ACTIVITY> For each line below that holds the string "agent", add one to a tally; report that tally alone.

[Stored entries]
****

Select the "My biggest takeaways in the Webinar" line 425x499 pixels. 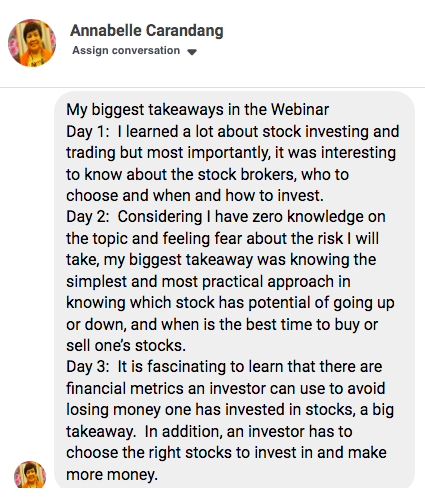click(197, 110)
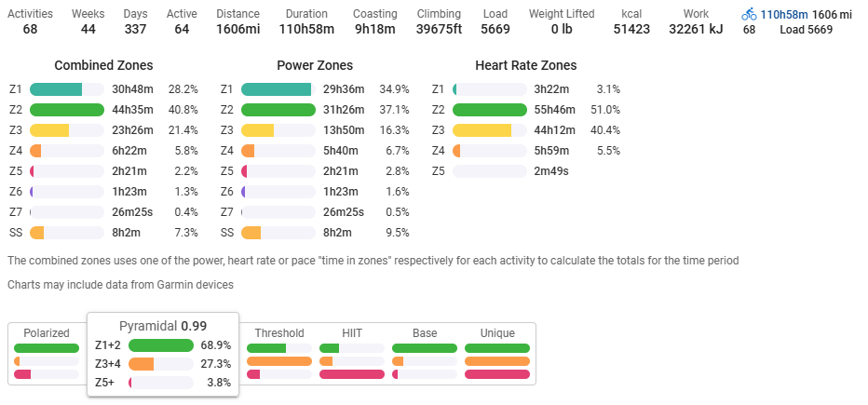Click the Pyramidal 0.99 card title
Viewport: 868px width, 405px height.
pyautogui.click(x=163, y=326)
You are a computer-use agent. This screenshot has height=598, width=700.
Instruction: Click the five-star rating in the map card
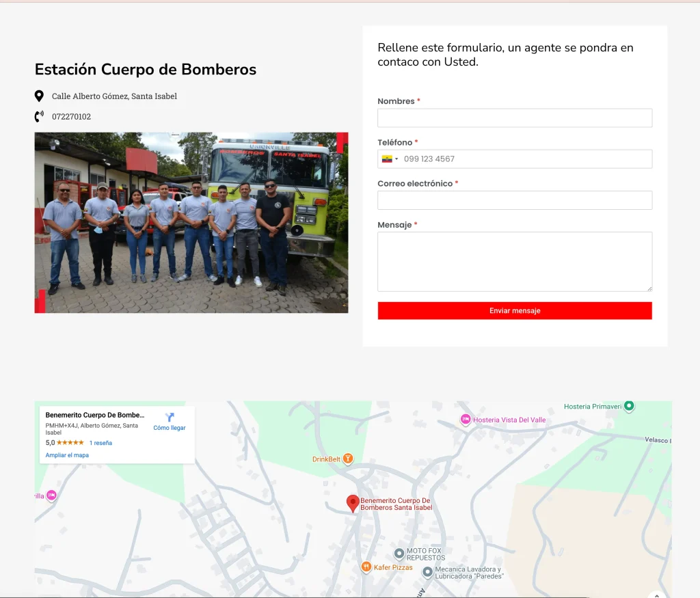(x=69, y=442)
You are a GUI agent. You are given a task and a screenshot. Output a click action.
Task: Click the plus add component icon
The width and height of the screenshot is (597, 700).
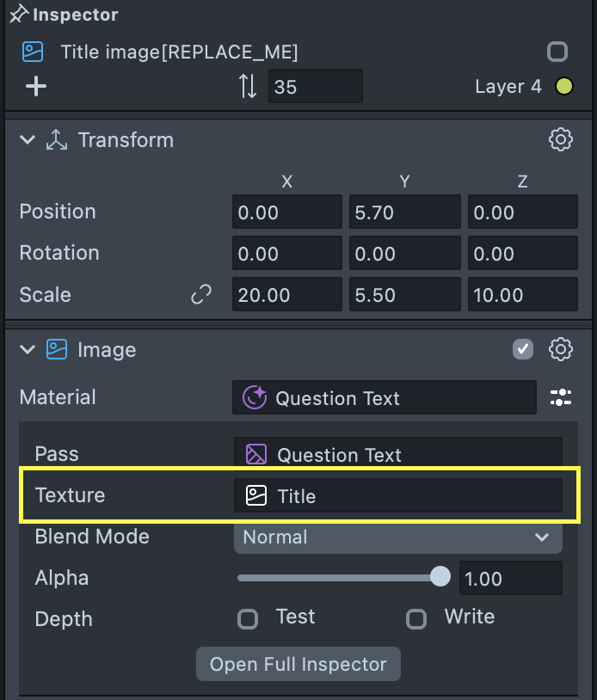(36, 86)
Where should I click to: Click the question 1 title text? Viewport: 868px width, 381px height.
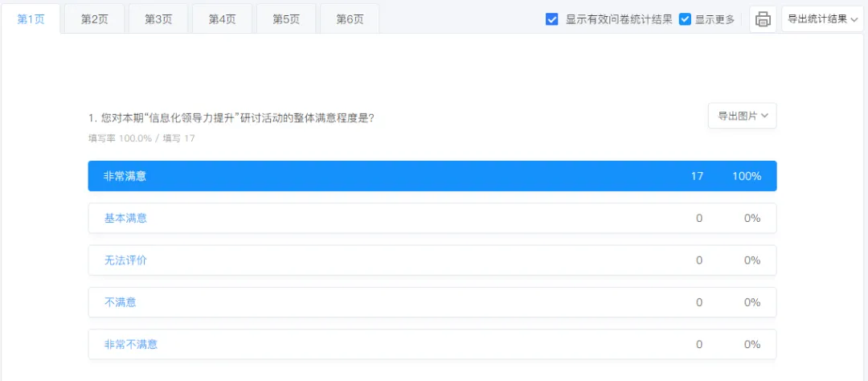click(231, 118)

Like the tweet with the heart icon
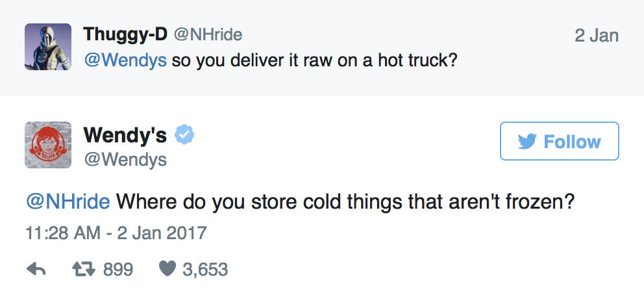[x=167, y=269]
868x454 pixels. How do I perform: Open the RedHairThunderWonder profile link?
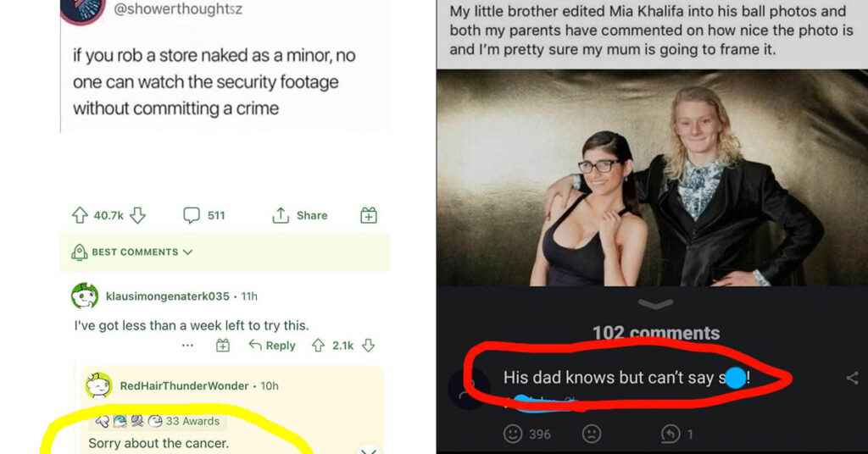pos(184,386)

****

RESPONSE BOX> 2